Short task 1
Set down the passage on kabbalah word for word, starting at "In this view" and ending at "meant essentially nothing.".
Short task 2
Sum up the passage on kabbalah in two sentences.
Short task 3
List the religious acts that the passage on kabbalah says man can use to restore and repair the world.

Provided text
There are many sexual aspects of kabbalistic teaching. Often the kabbalah speaks of the mystical union between man and God in explicit terms. And frequently reference is made to the love story in the biblical Book of the Song of Songs.

The kabbalah retells in its own idiom the primary stories of Judaism. The creation of the world takes on a new aura through mystical revision. Some basic themes of Jewish thought revised in mystical form could be summarized as follows.

Originally God was united with his Shekhinah (Divine Presence). There was a mystical flow uniting all sefirot. Then man sinned. As a result, a disruption developed in the harmony of the system. Now, through religious acts (Torah, commandments, and prayer) man can restore and repair the world to its pristine state. This process is sometimes called the mystical tikkun (repair of the world).

In this view of life, all actions on earth have an effect in heaven. For Jews of the Middle Ages, such a belief was a crucial doctrine. It said to the individual that all was not lost. Indeed, every little thing had some cosmic meaning, but the larger picture of historical circumstance meant essentially nothing.

Provided data
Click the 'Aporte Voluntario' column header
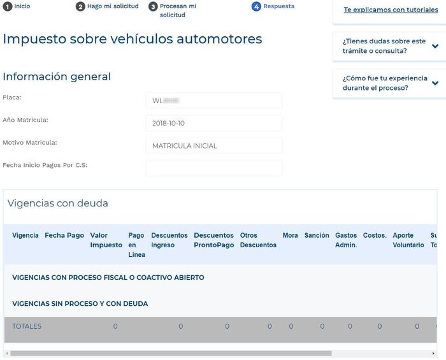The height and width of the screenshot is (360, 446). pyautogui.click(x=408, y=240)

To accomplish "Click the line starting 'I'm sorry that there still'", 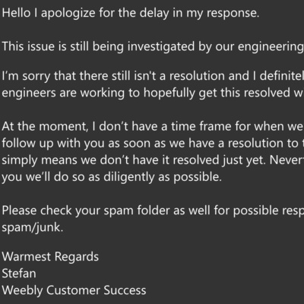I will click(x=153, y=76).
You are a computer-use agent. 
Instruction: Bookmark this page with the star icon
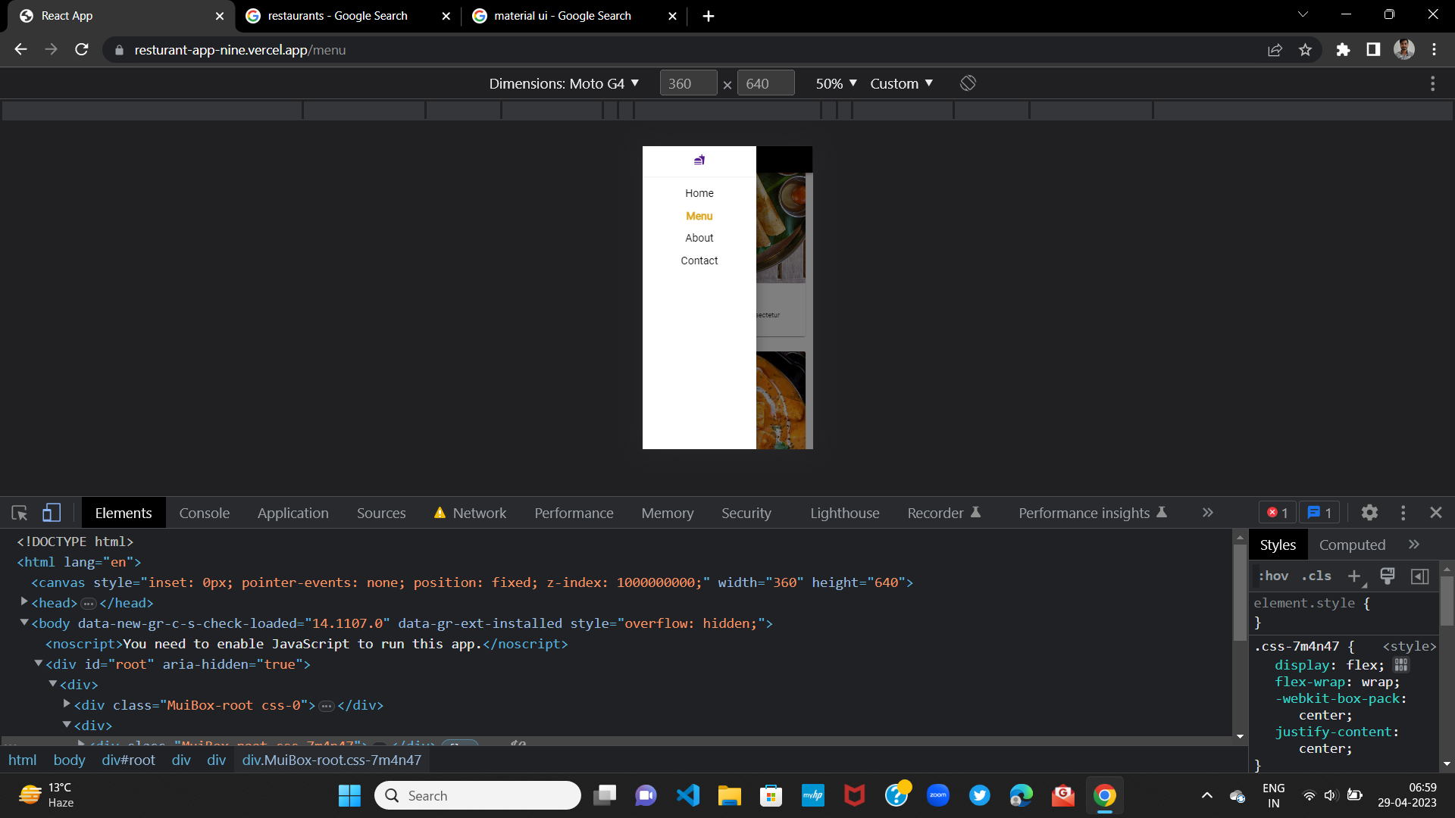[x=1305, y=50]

--

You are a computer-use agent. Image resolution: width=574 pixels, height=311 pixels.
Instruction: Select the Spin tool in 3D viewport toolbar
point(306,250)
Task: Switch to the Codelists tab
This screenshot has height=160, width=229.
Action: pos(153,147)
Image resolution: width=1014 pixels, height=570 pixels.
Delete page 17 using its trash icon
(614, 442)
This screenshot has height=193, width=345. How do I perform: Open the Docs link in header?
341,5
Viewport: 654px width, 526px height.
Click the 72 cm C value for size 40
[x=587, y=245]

Written solution 1
In this view of life, all actions on earth have an effect in heaven. For Jews of the Middle Ages, such a belief was a crucial doctrine. It said to the individual that all was not lost. Indeed, every little thing had some cosmic meaning, but the larger picture of historical circumstance meant essentially nothing.

Written solution 2
The kabbalah has many sexual aspects and retells the primary stories of Judaism in mystical form: God was once united with his Shekhinah, man's sin disrupted that harmony, and religious acts can now restore the world in a process called tikkun. In this view every action on earth has an effect in heaven, a belief that was crucial for Jews of the Middle Ages because it told each person that all was not lost.

Written solution 3
Torah, commandments, prayer